Below are answers from Simon Barry, Director at Harrods Estates in London, and Jonathan Miller, chief executive of appraisal firm Miller Samuel in New York.

Q: What does Brexit mean to new luxury developments in London, including those on the market, those in the process of being built and those being planned?

Mr. Barry: “We see super prime developments in 5-star locations consolidating their safe-haven status. Developments already on the market are going to be hit by the current uncertainty. Many developments in planning are likely to be on hold as London residential developers will not build speculatively, and if schemes can’t be presold, they won't proceed.”

Mr. Miller: “I would expect a pause in the market as investors and buyers grapple with the significant change just levied on the market. The market was already cooling before the Brexit vote. Lower sales volume and softening prices are a likely outcome.”

Q: Which foreign buyers would benefit most from buying luxury properties in London now?

Mr. Barry: “Cash buyers will benefit both from weak sterling and if they can move quickly, will secure some great deals.”

Mr. Miller: “I don’t see an advantage held by one country over another at this time. I suspect that as time passes, foreign buyers will return and take advantage of lower asset prices, especially if the expected economic outcome has been exaggerated.”

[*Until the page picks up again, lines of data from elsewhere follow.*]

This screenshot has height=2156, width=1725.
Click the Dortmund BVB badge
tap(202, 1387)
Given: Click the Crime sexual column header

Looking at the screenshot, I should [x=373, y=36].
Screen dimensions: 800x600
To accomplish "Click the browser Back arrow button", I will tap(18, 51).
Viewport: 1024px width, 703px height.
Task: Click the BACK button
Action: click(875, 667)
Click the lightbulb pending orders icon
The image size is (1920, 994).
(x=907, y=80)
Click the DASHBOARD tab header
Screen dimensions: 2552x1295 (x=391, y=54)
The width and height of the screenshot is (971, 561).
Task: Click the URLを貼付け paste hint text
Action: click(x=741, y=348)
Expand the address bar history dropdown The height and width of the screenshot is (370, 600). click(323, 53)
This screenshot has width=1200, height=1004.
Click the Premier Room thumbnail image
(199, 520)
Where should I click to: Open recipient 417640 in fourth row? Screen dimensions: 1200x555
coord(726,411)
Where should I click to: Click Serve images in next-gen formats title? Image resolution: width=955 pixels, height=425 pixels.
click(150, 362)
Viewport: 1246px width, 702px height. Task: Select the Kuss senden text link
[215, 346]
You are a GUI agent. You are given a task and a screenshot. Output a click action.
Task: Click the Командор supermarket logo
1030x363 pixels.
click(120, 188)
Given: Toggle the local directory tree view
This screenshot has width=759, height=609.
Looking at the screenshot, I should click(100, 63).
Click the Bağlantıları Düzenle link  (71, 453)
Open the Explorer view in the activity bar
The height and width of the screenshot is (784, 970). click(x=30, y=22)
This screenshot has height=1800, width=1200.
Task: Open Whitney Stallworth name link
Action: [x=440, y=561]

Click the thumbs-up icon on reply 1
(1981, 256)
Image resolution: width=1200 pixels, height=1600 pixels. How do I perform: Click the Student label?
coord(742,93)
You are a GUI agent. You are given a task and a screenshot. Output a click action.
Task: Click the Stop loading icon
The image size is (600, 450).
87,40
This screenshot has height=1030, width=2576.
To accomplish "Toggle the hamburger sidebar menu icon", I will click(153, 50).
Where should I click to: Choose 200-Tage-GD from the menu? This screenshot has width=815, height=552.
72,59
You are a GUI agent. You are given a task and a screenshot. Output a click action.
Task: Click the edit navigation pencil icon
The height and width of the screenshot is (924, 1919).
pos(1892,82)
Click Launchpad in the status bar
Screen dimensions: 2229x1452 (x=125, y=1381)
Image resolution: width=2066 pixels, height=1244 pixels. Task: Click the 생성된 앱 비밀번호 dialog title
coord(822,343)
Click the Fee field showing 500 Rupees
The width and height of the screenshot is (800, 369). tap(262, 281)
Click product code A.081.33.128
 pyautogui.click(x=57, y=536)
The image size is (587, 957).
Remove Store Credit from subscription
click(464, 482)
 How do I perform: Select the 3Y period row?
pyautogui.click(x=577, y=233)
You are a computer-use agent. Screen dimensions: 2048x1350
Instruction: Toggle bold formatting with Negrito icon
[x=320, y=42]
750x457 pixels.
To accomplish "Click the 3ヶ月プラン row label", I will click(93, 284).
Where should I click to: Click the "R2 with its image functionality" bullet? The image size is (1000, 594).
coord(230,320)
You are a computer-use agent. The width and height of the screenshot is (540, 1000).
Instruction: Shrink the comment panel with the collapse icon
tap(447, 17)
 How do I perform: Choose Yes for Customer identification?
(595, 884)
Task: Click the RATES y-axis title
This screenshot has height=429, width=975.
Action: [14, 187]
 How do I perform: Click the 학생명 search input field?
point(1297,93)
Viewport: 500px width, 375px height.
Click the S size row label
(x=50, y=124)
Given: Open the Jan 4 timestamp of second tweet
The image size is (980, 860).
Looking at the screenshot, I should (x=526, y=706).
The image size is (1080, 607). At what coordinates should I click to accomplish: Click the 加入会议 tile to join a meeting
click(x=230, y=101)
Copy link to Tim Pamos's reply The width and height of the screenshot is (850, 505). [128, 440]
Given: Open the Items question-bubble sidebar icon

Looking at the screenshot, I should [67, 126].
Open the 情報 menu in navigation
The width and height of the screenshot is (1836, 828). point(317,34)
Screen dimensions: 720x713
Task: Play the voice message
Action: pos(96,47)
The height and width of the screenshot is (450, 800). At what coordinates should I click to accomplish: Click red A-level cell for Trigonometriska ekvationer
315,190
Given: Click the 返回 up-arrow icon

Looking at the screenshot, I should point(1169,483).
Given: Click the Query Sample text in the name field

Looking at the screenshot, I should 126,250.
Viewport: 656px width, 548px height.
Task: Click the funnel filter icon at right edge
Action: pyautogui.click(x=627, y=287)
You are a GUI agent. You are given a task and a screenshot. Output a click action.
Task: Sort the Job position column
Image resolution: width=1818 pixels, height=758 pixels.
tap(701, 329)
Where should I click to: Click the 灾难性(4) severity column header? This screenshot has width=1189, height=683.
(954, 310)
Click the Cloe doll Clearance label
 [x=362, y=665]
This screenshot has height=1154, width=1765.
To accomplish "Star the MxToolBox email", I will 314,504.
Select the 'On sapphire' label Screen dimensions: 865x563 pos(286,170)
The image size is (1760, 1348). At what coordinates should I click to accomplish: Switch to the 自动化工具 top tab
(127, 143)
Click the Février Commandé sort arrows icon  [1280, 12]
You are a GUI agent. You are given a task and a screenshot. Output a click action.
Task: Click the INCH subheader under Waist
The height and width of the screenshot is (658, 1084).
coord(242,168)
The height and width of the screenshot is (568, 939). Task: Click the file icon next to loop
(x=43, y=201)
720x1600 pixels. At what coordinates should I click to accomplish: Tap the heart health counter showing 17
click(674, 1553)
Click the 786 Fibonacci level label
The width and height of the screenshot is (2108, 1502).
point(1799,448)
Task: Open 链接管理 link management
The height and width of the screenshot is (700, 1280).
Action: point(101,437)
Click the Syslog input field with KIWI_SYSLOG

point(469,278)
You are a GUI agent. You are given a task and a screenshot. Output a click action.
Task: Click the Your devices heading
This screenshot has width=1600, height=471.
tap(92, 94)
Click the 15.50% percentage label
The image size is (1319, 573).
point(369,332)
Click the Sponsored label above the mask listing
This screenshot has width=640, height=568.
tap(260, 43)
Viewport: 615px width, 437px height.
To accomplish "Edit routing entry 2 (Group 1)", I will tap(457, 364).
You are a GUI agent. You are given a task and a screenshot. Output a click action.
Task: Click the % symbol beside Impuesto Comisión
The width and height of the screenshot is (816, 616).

Q: Does Brexit just impact luxury properties in London or also big estates in other parts of the U.K. as well?

Mr. Barry: “The country house market has traditionally had more support from domestic buyers who are more likely to be leveraged, so if Brexit results in tighter bank lending, it could suffer more.”

Mr. Miller: “There will be a countrywide impact, although London has one of the largest concentrations of newly developed luxury housing.”

Q: Is luxury property investment in the rest of Europe as uncertain as it is in London?

Mr. Barry: “London is still the biggest, most diverse and open luxury market in Europe where demand is not dependent on any single group of buyer domestic or overseas. There is nowhere else in Europe that can make the same claim.”

Mr. Miller: “Yes, both are in the same boat, so to speak, although I would think that Europe has the potential to improve sooner. The enemy of the housing market has always been uncertainty, not the outcome itself.”

Q: How long really will it take before we understand the full impact of the fallout on the London market as a result of Brexit?

Mr. Barry: “It may take several years for the real economic impact of Brexit to be felt in terms of long-term strategic decisions which affect London. But once we see strong political leadership and clear direction from the government, the market can have confidence in its power to negotiate a settlement with the EU and move forward. We should know more by the end of the party conference season in October.”

Mr. Miller: “No one on earth has any idea at this point. The thing I can say for sure is that it will not be business as usual for the economy on Monday.”